Westfalen-Lippe

Overwiening tritt aus Verband aus Julia Pradel, 12.06.2015 15:28 Uhr

Berlin - 

Nordrhein-Westfalen ist berufspolitisch ein heißes Pflaster. Nicht nur zwischen den Apothekerverbänden gibt es Stress, sondern nun auch zwischen Kammer und Verband in Westfalen-Lippe. Stein des Anstoßes ist die PTA-Ausbildung. Mitten in dieser Gemengelage haben sich Kammerpräsidentin Gabriele Overwiening und ihr Vize René Graf dazu entschlossen, aus dem Verband auszutreten – aus persönlichen Gründen, wie beide betonen.

## [Ziel der Aufgabe]
Worüber gibt es laut dem Quelltext Streit zwischen Kammer und Verband in Westfalen-Lippe? Die folgenden Einträge braucht man für die Bearbeitung nicht.

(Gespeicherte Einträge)
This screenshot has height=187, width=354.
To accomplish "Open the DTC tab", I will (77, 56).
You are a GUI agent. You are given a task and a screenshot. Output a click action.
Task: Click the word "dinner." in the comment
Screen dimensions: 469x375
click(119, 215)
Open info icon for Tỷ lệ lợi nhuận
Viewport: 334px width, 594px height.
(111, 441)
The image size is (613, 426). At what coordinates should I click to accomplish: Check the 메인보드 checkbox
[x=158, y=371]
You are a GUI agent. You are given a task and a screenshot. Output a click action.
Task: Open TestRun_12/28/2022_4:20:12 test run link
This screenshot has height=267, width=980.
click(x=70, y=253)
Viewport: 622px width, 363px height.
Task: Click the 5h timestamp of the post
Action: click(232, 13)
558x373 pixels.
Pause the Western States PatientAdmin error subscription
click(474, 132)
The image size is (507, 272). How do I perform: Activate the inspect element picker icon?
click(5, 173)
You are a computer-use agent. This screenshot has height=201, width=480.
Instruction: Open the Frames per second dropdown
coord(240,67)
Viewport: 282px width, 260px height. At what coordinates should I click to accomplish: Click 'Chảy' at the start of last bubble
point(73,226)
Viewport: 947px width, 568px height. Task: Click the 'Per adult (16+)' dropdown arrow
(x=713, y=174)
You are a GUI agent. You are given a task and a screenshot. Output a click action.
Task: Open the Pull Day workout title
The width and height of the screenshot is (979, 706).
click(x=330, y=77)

---

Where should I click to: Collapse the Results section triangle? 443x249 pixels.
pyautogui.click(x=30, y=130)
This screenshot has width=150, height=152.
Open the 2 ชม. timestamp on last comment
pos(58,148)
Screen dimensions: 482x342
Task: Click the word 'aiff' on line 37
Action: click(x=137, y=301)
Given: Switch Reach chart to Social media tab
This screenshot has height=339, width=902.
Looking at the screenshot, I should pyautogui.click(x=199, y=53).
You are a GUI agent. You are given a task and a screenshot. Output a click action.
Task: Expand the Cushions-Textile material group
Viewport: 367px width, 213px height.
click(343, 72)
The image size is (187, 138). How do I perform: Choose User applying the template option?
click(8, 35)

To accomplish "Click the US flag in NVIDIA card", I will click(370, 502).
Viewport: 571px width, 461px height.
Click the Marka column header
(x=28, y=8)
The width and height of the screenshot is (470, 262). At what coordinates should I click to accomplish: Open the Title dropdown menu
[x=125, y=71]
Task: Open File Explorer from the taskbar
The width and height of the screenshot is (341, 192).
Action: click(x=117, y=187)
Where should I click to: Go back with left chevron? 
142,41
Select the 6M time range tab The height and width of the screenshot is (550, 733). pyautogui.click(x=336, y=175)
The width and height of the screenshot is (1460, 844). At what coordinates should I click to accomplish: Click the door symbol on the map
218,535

## [Antwort]
Über die PTA-Ausbildung.